This. It's a sexual awakening story based on Beauty and the Beast. (Cocteau clip here and more Cocteau and Beauty and the Beast here.) Sansa's enjoying the heck out of the whole thing.

The Blackwater scene was a symbolic marriage night. Everything was there, the tall strong man giving her his cloak and (thanks to Sansa) kissing her. That's her thousand times dream.

It's symbolic foreshadowing, a hint of what's to come. And that night is called back to in her dreams and then she places him in the marriage bed because of how he kissed her.

She caresses his face. She gets under his cloak and the bells ring in hills and hollows (classic FEMALE orgasm imagery). Then she puts his cloak in a cedar chest (a hope chest) with her summer silks.

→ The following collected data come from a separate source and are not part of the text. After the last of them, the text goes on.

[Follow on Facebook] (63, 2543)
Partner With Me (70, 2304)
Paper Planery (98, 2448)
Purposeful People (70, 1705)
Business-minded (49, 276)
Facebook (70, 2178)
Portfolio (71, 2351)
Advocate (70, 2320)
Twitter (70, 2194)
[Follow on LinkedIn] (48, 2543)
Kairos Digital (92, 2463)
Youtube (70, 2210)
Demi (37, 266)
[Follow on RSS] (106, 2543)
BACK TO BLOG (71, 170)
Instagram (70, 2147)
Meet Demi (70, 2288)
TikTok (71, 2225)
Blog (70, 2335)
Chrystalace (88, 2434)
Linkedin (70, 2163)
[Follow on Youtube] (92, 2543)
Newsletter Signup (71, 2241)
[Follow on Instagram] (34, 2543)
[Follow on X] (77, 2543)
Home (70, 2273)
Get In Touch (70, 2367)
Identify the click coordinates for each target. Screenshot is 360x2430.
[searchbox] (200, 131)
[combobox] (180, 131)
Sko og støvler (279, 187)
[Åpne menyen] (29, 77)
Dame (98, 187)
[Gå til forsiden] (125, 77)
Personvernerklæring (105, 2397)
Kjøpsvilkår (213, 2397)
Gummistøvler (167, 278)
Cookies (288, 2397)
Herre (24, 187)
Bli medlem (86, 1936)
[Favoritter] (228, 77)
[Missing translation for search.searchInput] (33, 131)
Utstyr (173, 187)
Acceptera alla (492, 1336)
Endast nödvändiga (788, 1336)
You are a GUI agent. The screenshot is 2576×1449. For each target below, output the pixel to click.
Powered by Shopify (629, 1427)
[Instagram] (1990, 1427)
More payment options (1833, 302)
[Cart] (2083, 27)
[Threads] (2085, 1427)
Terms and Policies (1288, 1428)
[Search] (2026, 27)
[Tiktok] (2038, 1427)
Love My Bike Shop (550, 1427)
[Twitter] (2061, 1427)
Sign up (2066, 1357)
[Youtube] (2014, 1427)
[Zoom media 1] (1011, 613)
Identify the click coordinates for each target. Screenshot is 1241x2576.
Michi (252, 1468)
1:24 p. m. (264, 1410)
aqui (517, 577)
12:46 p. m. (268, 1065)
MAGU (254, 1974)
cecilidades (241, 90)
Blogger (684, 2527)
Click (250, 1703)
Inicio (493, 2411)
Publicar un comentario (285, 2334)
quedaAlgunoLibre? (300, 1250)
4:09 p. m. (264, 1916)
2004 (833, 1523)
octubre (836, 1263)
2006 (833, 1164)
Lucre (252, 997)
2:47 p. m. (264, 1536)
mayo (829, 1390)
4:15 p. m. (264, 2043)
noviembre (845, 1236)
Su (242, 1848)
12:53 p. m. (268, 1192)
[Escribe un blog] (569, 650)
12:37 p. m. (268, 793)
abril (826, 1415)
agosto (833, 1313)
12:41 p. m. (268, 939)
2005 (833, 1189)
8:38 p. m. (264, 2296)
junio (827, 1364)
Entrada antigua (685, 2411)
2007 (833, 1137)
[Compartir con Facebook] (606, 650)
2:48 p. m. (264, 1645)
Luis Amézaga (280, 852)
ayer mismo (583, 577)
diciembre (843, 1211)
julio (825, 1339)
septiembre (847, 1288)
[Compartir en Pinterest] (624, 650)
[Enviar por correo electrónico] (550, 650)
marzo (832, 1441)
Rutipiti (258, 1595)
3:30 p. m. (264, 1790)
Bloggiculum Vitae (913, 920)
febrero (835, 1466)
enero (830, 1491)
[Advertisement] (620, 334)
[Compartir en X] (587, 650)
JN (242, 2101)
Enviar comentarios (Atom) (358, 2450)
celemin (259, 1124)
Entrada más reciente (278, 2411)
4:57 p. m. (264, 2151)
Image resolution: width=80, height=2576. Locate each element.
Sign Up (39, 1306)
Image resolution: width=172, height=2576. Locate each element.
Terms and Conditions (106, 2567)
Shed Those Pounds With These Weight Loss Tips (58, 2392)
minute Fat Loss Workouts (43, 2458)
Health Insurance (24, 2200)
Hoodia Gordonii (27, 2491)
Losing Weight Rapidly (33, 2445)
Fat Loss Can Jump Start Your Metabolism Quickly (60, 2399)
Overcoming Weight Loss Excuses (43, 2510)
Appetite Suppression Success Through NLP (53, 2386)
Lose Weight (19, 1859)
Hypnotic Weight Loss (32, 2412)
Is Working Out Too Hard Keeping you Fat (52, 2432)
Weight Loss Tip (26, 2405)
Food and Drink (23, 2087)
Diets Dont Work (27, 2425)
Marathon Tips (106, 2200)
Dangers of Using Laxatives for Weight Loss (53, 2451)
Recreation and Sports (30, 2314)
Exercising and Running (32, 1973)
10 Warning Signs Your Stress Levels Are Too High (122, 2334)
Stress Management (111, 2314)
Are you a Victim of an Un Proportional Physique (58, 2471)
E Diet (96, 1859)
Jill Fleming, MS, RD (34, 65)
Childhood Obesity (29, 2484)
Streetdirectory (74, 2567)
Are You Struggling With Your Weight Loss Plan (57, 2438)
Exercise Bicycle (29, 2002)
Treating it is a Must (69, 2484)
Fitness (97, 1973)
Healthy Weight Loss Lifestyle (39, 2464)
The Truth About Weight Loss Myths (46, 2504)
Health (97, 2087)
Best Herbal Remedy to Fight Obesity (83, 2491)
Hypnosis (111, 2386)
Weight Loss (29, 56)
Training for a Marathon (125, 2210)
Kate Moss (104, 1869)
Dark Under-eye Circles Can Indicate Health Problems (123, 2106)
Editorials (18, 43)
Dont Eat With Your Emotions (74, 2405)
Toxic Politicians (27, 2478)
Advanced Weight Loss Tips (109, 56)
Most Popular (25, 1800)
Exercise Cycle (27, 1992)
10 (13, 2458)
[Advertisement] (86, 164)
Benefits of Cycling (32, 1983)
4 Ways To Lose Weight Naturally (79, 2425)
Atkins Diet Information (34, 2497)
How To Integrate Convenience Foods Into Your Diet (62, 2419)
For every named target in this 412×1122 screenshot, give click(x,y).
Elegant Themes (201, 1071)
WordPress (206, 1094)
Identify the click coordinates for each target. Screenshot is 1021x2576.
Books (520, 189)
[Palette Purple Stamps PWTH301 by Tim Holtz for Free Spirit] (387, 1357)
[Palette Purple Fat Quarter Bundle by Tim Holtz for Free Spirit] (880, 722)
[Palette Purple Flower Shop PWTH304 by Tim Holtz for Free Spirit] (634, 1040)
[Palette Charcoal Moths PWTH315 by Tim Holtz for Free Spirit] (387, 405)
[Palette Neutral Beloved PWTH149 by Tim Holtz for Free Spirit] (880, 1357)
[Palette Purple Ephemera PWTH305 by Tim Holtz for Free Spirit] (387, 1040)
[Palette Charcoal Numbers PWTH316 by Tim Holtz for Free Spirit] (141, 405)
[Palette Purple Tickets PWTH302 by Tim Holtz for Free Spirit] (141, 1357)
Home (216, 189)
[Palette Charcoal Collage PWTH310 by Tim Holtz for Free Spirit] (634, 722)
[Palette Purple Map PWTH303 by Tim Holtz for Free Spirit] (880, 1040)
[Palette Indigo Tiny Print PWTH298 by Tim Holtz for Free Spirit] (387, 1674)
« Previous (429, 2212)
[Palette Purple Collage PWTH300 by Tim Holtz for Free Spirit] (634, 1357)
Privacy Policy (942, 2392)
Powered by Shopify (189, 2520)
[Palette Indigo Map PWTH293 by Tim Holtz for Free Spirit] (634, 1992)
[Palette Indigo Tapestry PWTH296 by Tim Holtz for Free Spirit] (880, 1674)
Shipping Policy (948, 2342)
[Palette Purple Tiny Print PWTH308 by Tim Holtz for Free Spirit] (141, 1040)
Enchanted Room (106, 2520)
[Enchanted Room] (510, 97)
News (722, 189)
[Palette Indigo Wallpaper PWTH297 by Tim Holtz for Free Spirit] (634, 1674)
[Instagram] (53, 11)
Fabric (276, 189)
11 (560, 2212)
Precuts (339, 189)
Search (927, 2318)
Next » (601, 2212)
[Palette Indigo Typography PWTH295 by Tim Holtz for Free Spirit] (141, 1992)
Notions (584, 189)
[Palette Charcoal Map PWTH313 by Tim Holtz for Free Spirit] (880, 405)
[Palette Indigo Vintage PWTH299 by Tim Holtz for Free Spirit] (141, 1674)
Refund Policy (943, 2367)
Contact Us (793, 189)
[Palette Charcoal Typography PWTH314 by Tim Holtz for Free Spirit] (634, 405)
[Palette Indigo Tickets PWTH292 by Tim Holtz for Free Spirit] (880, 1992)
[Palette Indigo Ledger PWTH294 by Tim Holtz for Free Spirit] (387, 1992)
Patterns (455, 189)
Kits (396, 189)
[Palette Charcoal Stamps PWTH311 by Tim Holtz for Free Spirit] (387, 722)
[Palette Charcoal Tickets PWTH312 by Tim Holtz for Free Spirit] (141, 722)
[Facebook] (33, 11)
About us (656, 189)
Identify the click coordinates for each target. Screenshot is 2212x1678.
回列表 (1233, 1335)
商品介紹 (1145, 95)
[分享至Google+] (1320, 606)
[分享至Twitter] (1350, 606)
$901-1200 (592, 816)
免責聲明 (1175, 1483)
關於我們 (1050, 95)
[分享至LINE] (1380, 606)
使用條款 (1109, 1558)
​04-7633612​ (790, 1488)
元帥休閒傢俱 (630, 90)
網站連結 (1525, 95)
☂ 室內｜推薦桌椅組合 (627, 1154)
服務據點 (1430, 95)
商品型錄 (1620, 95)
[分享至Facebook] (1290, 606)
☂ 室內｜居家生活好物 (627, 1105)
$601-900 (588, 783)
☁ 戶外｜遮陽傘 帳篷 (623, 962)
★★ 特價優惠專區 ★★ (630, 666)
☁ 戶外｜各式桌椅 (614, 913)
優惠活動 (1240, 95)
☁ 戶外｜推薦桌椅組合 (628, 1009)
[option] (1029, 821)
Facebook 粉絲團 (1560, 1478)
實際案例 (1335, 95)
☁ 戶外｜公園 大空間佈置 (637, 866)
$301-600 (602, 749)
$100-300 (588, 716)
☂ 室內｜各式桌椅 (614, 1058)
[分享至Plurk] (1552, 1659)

Sansa is going to climb Sandor like a tree when she sees him again. That's what the unkiss means. Keep It Simple Silly. A kiss is just a kiss, the fundamental things apply as time goes by.

Let's reach for that SIMPLE explanation first, since we have a ton of evidence to support it. GRRM is constantly teasing SanSan. Someone asked about their future and he WINKED.

It's a beautiful story. Let's not overly complicate it with nasty stuff, when there's a perfectly obvious and quite nice explanation.

By the way GRRM put a picture of them riding off together on his website... it's a romantic depiction of this night. He also requested a picture of this night just like the Cocteau picture for a calendar.

(And he has that picture prominently placed in his office, by the way.)

Thank you!  And this doesn't equal happily ever after.  I do think George loves a good fairy tale, but he also wants to deconstruct it and rebuild it better.  I do believe he is a romantic, but he's against portraying romance in fantasy in juvenile, overly idealistic ways.  That's why he keeps the symbolic imagery in the background, not that they have an epic idealistic romance going on literally.  What he actually has going on between them in the foreground are two people from different social statuses that have chemistry in spite of their differences, they stumble upon a level of intimacy and mutual support, but they also have issues between them.  Problematic issues.  Good!  That's realistic! That's a story!  Give them glaring faults on both sides that they challenge each other on.  Let there be conflict!  That makes their dynamic interesting and not sugary sweet.  Not a harlequin paperback.  

Honestly, have you ever seen the 80's tv show of Beauty and the Beast George wrote for?  OMG is it cheesy and saccharin.  He even said he visualized Ron Perlman who played the beast on that show as a possible actor to portray Sandor.  Terrible idea, but his mind was there.  He does love that Cocteau movie very much and you are right he did specifically request that artwork based on the film.  The beast's castle is also full of dog statues and not shy about the sexual imagery.  Not just the dagger, but the lapping up of water from her cupped hands.  ;)

I just think it's funny too how many people try to tell Sansa songs are stupid (and how many readers accept that as wisdom), but consider the sources:  Littlefinger, Cersei, Tyrion (who is at that time mostly a rationalist, but still loves dragons), and Sandor when he's being his most jaded.  It's like Jorah and LF mocking or disdaining Ned Stark's honor when Jorah and LF have no honor.  While Sansa's belief in the songs and stories has definitely been recalibrated by harsh experience, she doesn't believe that they are all lies.  Sometimes there are good people in the world who do extraordinarily good things that warrant a song written about them.  That's true in real life.  It's not common but it does happen.  There actually are true knights in the series, Brienne being the best of them imo.  Most knights will fall short in someway, but doesn't mean the ideals are stupid or worthless.  The stories do mean something and they do set a high but not impossible standard.  I like that Sansa pushes back against cynicism and nihilism.  It's wise to understand how the world works and not have naive and simplistic ideas about how things ought to be, but it's also wrong to just accept things as they are and settle for it.